Records contained in a dataset -
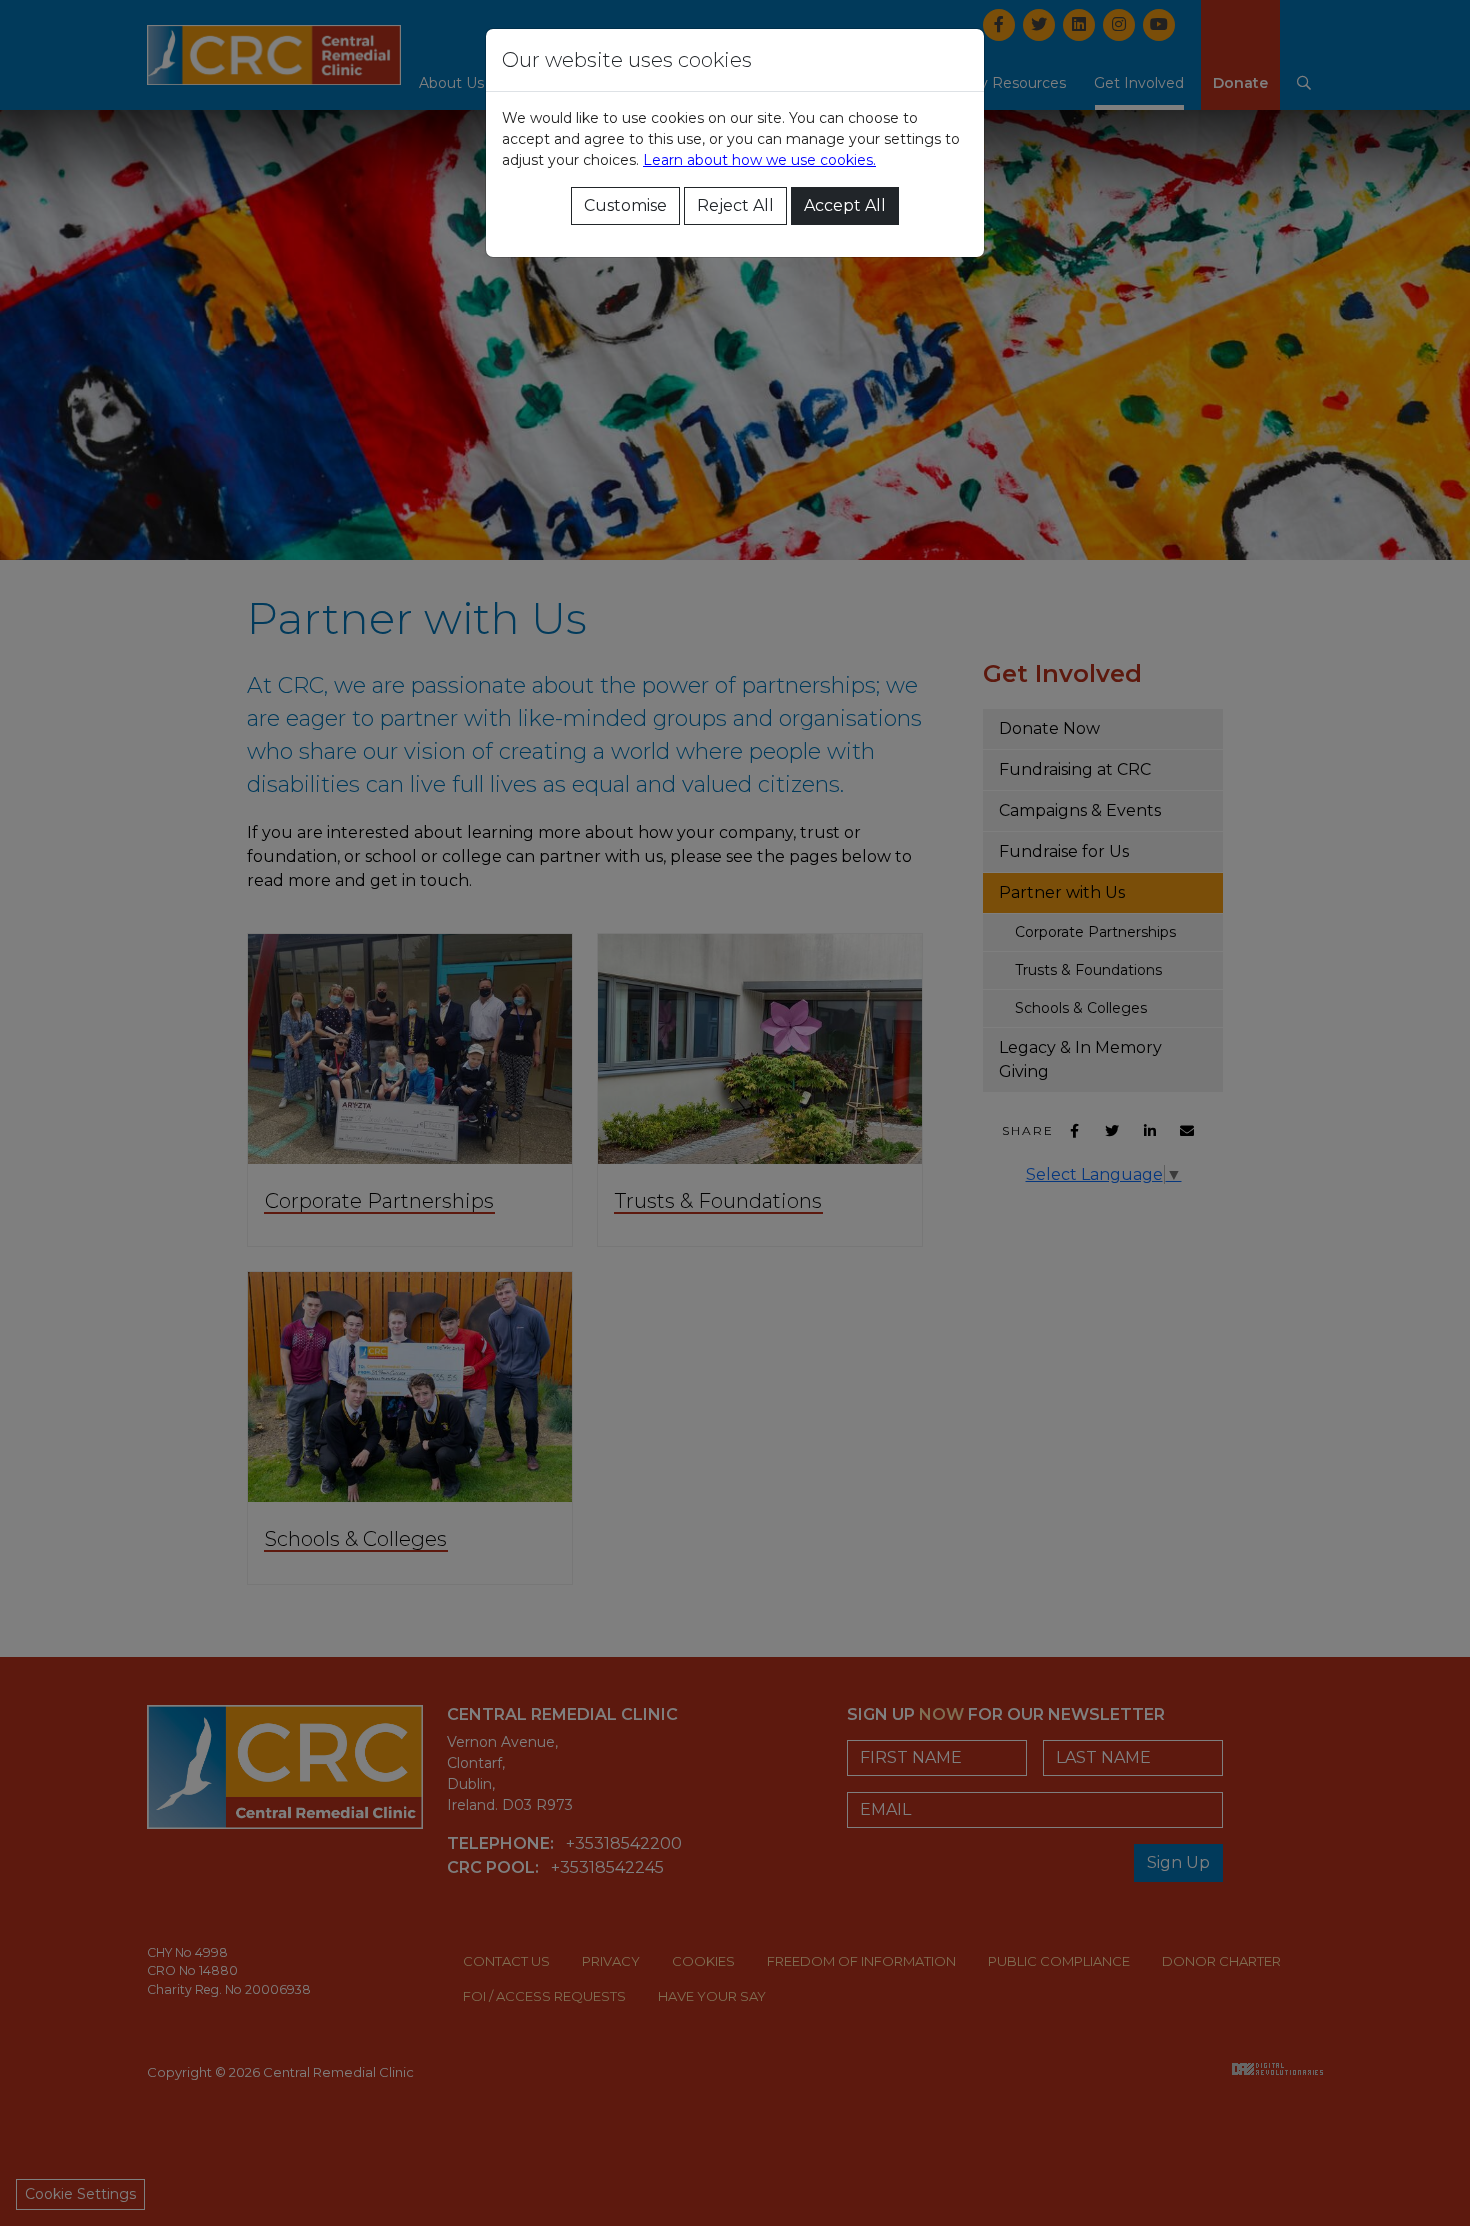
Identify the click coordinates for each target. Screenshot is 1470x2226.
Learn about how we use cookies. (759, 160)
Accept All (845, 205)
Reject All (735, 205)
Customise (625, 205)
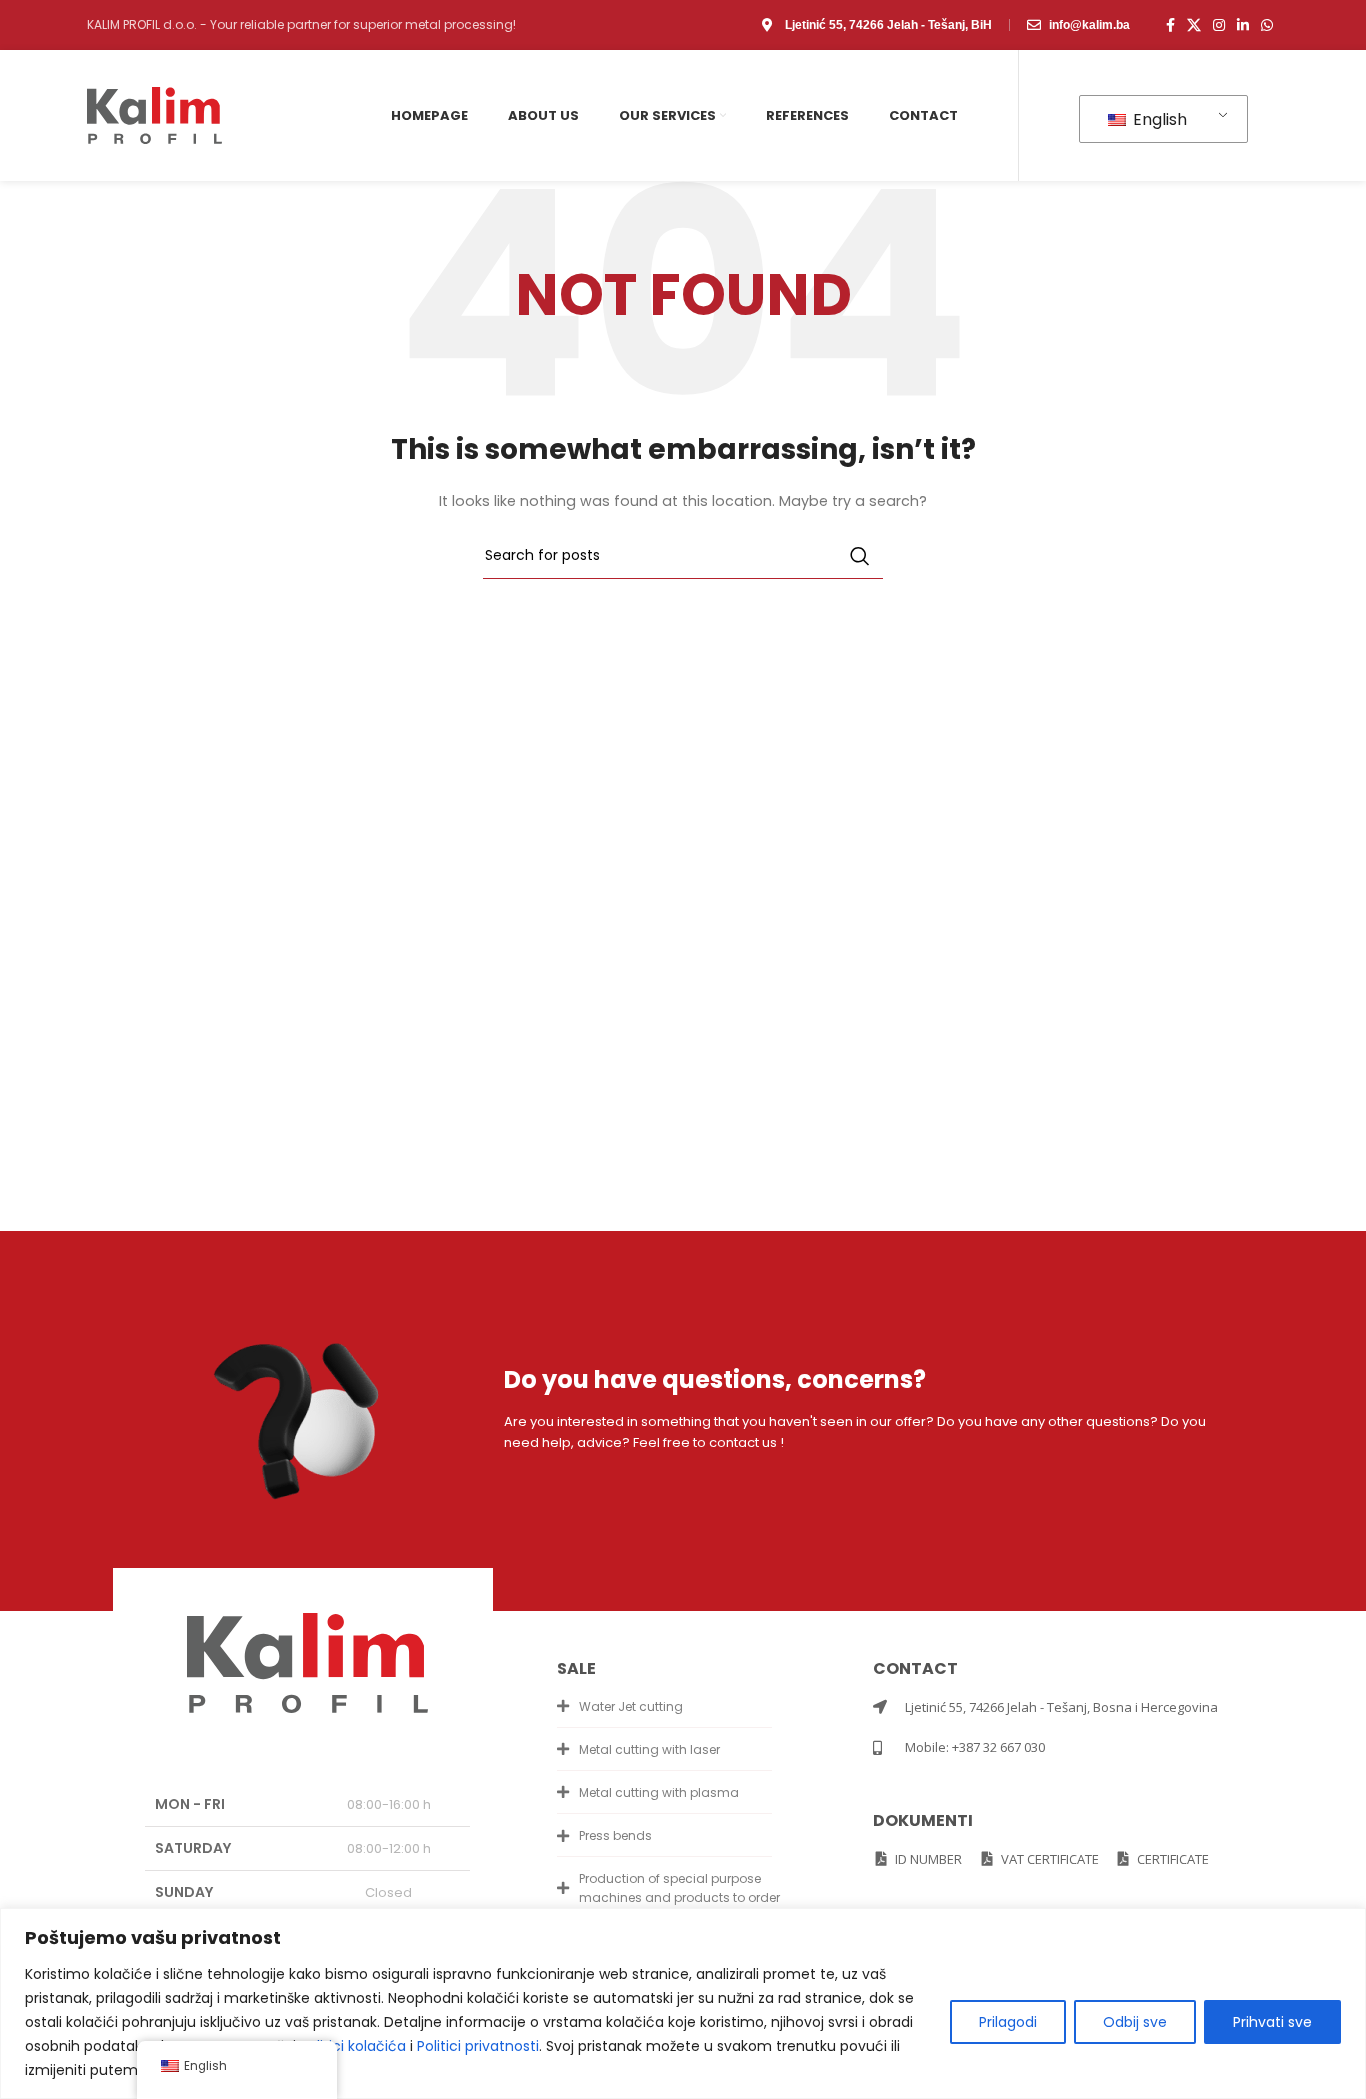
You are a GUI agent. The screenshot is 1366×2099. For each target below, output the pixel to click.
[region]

EXERCISE DIRECTIONS - Go through the entries and report every line with the string "each".

PROBLEM SOLUTION -
Identify the click coordinates for each target. Screenshot is 1470x2226.
You are a GUI agent. The screenshot is 1366×2099. For each target below, output the pixel to click.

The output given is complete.